**GIVEN INSTRUCTION**:
Repeat the records from the line with "Where should I click to: Click" up to and including the last line, requests included, with every coordinate in the answers multiplied by 1.6 and rounded to a whole number, halves rounding up. Give only those lines and leave the pictures out.

**SUPPLIED ENTRIES**:
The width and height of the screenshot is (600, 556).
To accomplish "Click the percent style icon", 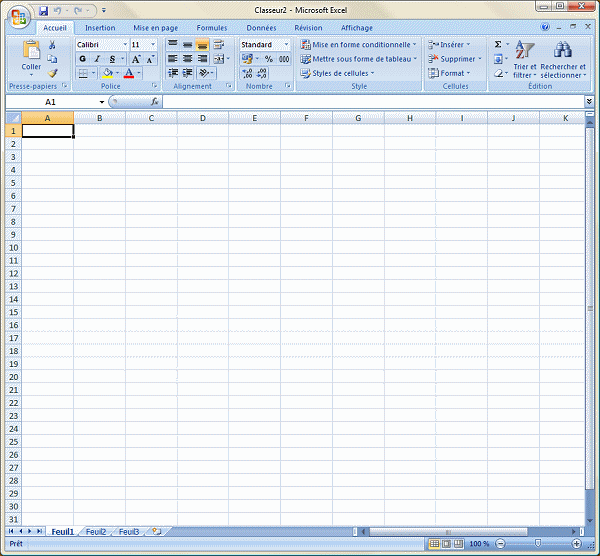I will click(x=268, y=59).
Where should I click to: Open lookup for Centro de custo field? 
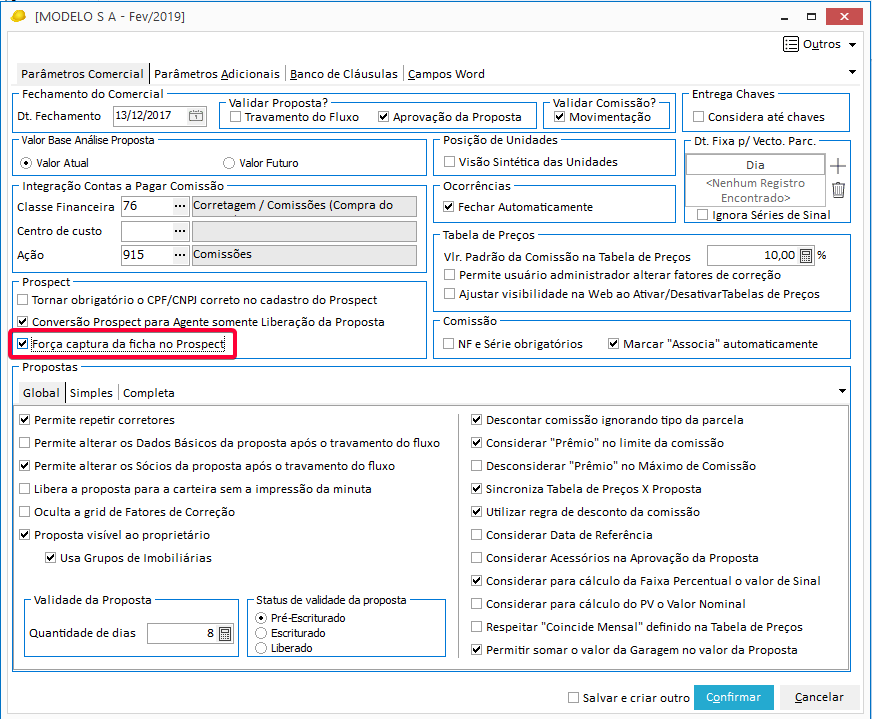tap(180, 231)
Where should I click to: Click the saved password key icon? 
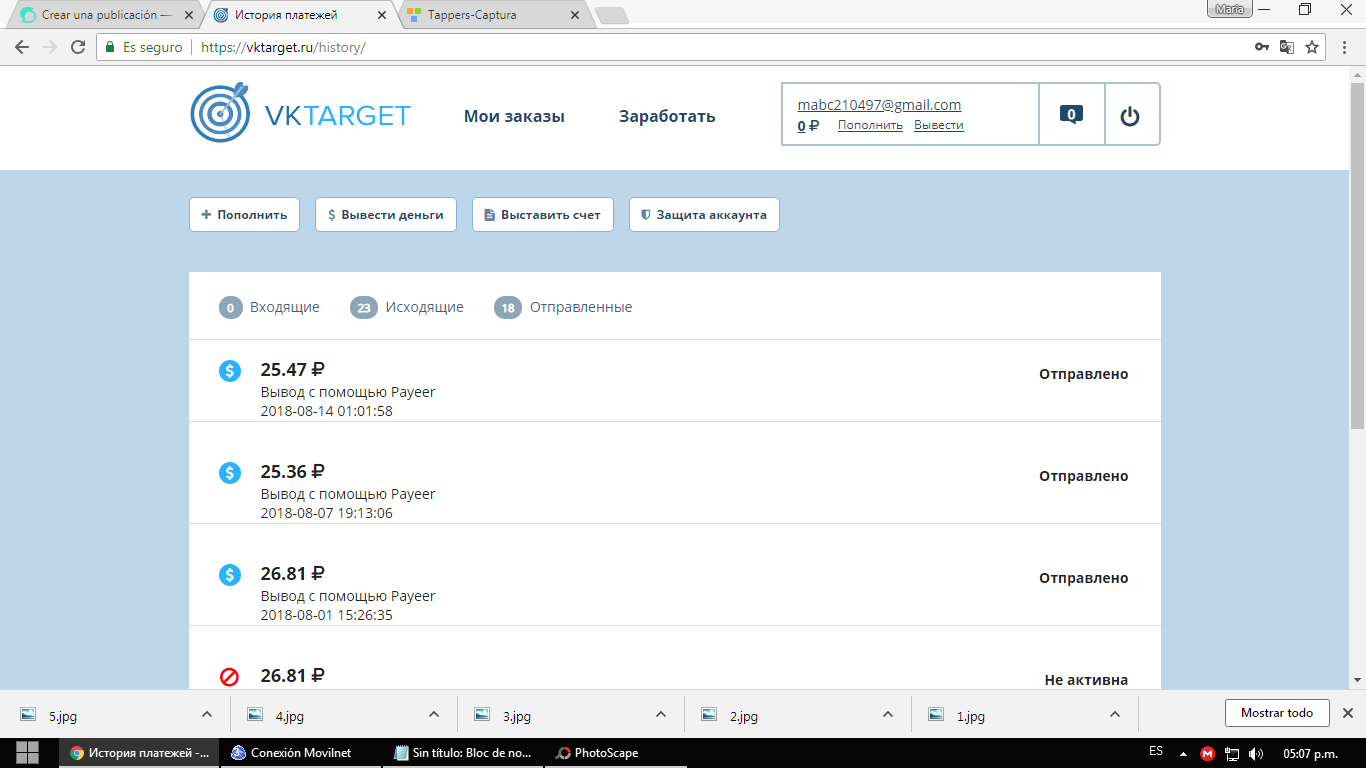coord(1263,47)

**RESULT BELOW**:
Where should I click to: Click the saved password key icon? 
coord(2021,75)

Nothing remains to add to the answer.